SUB-CONCUSSIVE BLOWS TO THE HEAD MEAN UNSEEN BRAIN INJURIES, P. 1
June 1, 2011
We have talked about brain injury before, and we have talked about the National Football League’s lobbying efforts to require concussion training for school coaches. In those posts, we have emphasized the risks of repeated injuries and the importance of benching players who show the symptoms of a concussion. But what about the players who show no signs of concussion?
According to a recent study, even if they walk off the field after every game, Oregon’s young football players may still be sustaining serious brain injuries with every collision in practice or in a game.
The researcher found these injuries, called “sub-concussive blows,” almost by accident. He was studying a group of high school football players and their brain function and cognitive ability before, during and after the season.
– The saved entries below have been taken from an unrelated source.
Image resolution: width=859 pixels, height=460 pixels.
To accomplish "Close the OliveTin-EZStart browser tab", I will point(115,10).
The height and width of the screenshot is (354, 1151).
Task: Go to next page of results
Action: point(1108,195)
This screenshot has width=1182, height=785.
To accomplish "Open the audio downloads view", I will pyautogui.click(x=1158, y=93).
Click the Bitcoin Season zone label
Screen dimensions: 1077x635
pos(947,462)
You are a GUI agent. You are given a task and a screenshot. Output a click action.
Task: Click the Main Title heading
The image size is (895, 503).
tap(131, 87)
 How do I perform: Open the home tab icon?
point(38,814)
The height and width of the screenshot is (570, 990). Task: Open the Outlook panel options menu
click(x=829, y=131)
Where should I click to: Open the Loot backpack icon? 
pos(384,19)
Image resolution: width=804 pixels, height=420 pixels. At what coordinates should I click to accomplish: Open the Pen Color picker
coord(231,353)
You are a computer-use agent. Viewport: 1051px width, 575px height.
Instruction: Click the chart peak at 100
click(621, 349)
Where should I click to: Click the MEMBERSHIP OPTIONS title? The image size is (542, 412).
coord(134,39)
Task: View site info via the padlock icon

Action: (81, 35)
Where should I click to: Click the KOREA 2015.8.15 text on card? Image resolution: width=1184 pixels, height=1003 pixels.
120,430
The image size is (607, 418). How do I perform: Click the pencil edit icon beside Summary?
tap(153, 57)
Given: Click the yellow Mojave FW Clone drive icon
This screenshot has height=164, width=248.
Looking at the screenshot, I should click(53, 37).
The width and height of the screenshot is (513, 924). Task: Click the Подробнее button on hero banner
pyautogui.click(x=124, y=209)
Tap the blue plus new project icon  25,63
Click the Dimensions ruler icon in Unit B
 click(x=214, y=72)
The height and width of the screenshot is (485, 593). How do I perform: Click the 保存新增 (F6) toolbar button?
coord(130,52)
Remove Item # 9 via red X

Having equipped the players’ helmets with G-force detectors, he set out to measure the force of the blows the players sustained and then tie that data to the brain function measurements.
He expected to focus his analysis on players who had presented the symptoms of a concussion or been diagnosed with a concussion. What he saw, though, was a player who had never exhibited any traditional concussion symptoms but whose records indicated a decline in brain function and lower scores on verbal and visual tests. Other players had similar results.
What alarmed the researcher was the fact that absent this data there was no way to distinguish these players from players who had sustained no brain injury at all.
He presented his findings at a symposium this month, along with two brain injury specialists.